Meningitis Outbreak Continues to Fright US
After weeks of investigations, another two drugs from a special pharmacy connected to the meningitis outbreak are now being examined, U.S. health officials confirmed, as they insisted doctors to contact patients who got any kind of injection from the company.
When a rare fungal form of meningitis was linked to its steroid shots used mostly for back pain that were produced by New England Compounding Center of Framingham, Mass since last month, the company has been thrown mounts of scrutiny and investigations.

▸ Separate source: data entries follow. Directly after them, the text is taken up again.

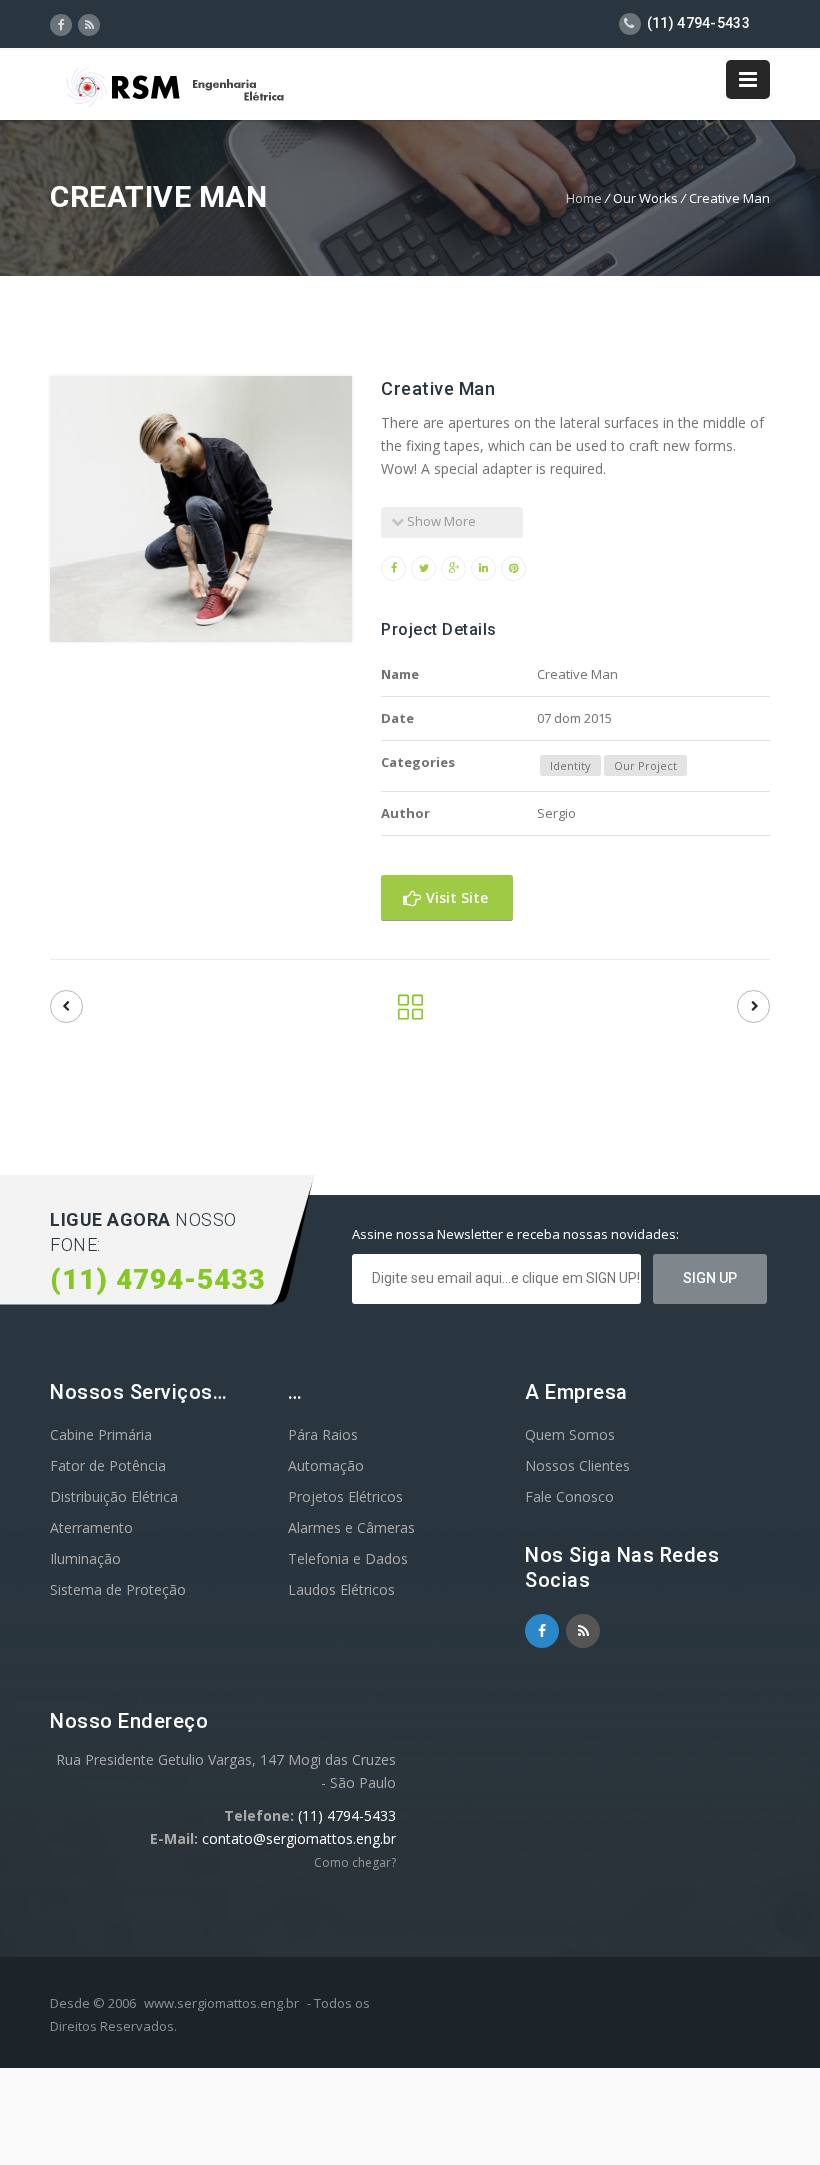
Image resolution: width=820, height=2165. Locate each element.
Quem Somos (570, 1434)
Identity (570, 765)
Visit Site (455, 897)
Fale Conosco (569, 1496)
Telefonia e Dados (348, 1558)
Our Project (645, 765)
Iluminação (85, 1558)
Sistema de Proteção (118, 1589)
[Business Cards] (753, 1006)
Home (584, 198)
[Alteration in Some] (66, 1006)
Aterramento (91, 1527)
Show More (440, 521)
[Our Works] (410, 1012)
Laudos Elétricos (341, 1589)
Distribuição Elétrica (114, 1496)
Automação (326, 1465)
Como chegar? (355, 1862)
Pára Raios (323, 1434)
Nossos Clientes (577, 1465)
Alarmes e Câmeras (351, 1527)
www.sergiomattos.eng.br (221, 2003)
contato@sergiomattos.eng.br (299, 1838)
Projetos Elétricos (345, 1496)
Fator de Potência (108, 1465)
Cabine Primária (101, 1434)
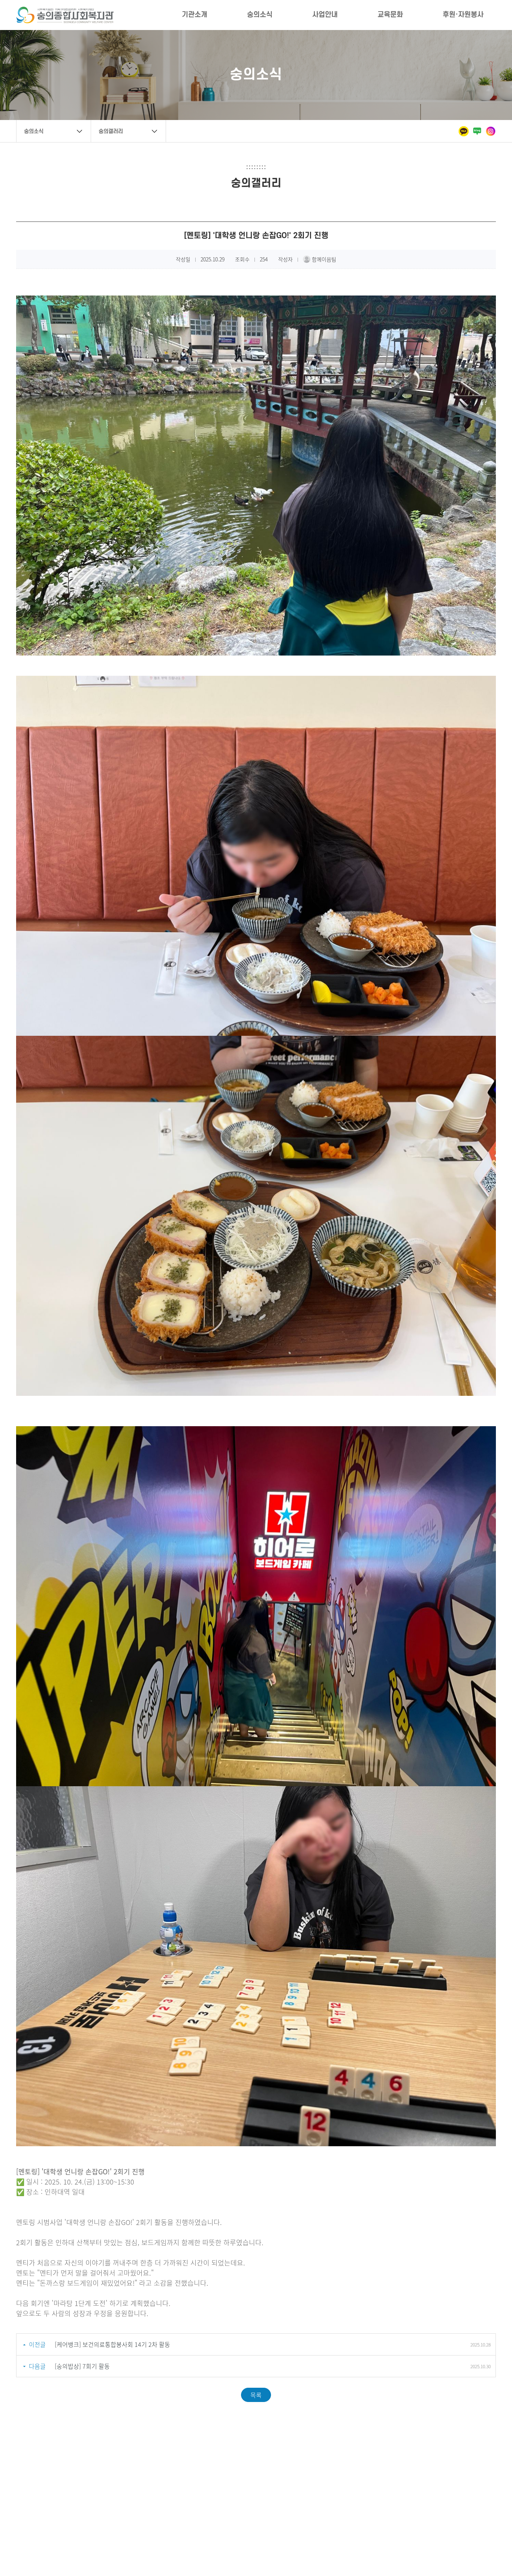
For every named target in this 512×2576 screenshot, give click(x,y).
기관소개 (194, 15)
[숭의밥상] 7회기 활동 (82, 2365)
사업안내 (325, 15)
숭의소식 (259, 15)
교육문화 (390, 15)
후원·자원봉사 (463, 15)
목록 (256, 2394)
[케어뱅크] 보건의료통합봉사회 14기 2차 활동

Infections on three people who got different drugs made by the company are already reported by the Food and Drug Administration. One is a possible meningitis illness in a patient who got a spine injection of another type of steroid. The agency also learned of two heart transplant patients who got fungal infections after being given a third company product during surgery.
The illnesses are under investigation, and it's very possible that the two heart patients were infected by another source, FDA officials cautioned. They did not say whether the meningitis case involved a fungal infection or where the three patients lived.
As of Monday, the current outbreak has sickened 214 people, including 15 who have died, in 15 states. The steroid was recalled last month, and the company later shut down operations and recalled all the medicines it makes.
"As we have said, we will respect those public agencies' processes for investigations and will not comment while they are under way," the statement said.
Nearly all the 214 illnesses in the outbreak are fungal meningitis; two people had joint infections.
Symptoms of meningitis include severe headache, nausea, dizziness and fever. The CDC said many of the cases have been mild, and some people had strokes.